Stadtradeln Gunzenhausen zieht literarische Kreise

18.7.2016, 08:00 Uhr
Stadtradeln Gunzenhausen zieht literarische Kreise

© Erich Neidhardt

Mittendrin im Geschäft zwischen Hunderten von Fahrrädern hatten die Grubers Stühle aufgestellt, auf denen die Gäste Platz nehmen und den heiteren, aber auch nachdenklichen Geschichten lauschen konnten. Neben Lesegenuss gab es an dem literarischen Abend Häppchen, passend zum Anlass Radler (und andere erfrischende Getränke) sowie Zeit zum Gespräch. Wer Interesse hatte, konnte die von den drei Leserinnen ausgewählten Bücher an einem kleinen Stand der Buchhandlung Fischer zum häuslichen Genuss erwerben.

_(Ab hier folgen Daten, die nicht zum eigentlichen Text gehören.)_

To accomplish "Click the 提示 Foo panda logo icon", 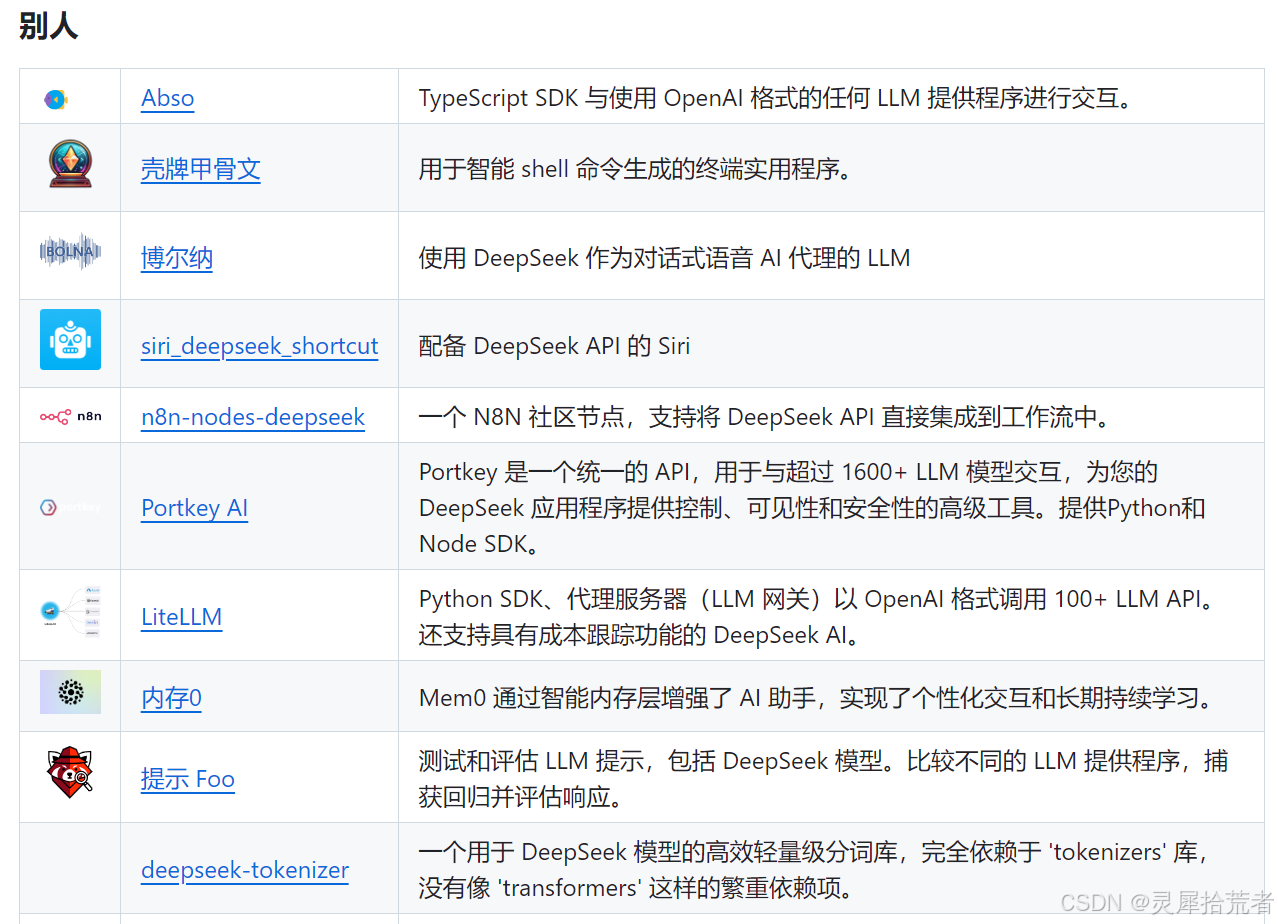I will [x=70, y=776].
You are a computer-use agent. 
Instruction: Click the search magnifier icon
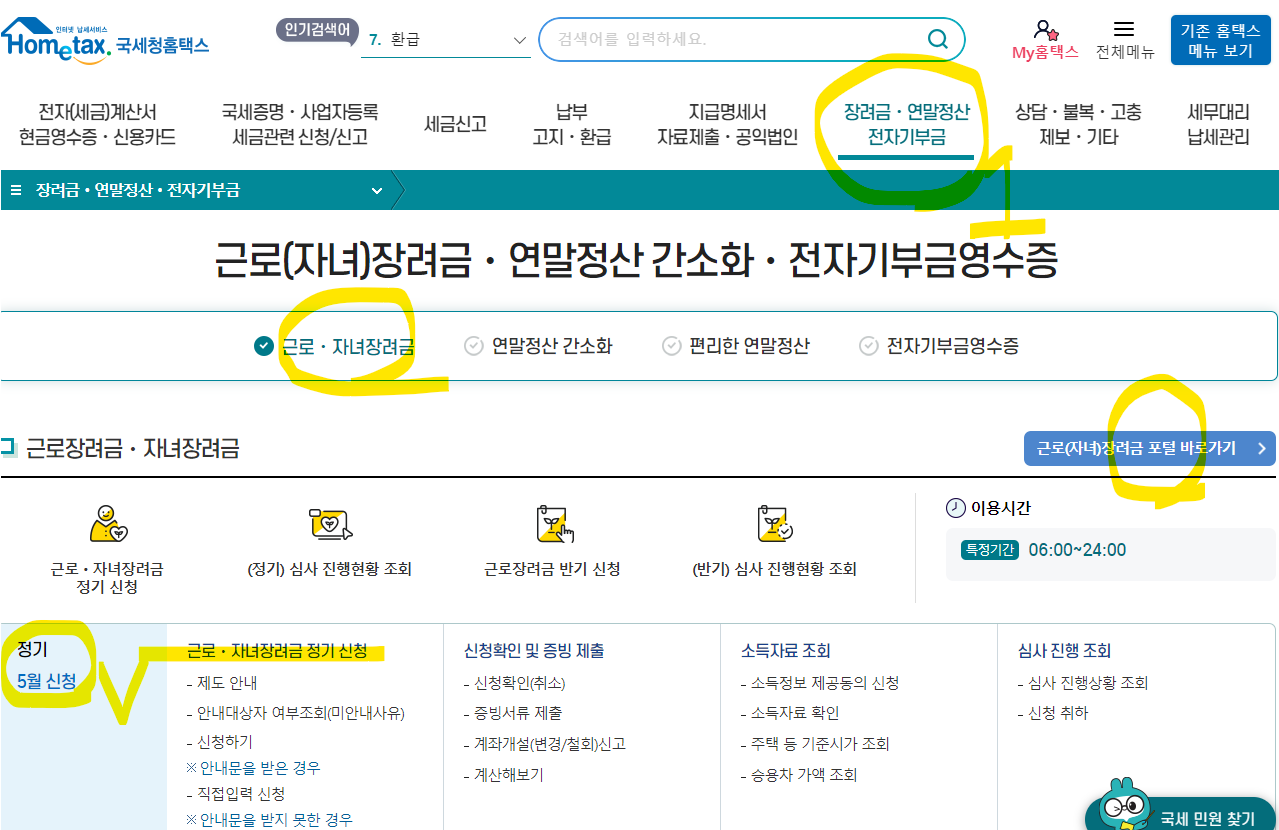[x=936, y=39]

Die Idee, das Stadtradeln mit einem literarischen Abend zu bereichern, hatte der Gunzenhäuser Literaturkreis „Lesen und lesen lassen“ zusammen mit der Agenda-21-Gruppe der Stadt Gunzenhausen um ihre Leiterin Ingrid Pappler. Begrüßt wurden die Gäste von Gabi Bayerlein, die allen auch im Namen ihrer Eltern Erika und Herbert Gruber einen vergnüglichen Abend wünschte.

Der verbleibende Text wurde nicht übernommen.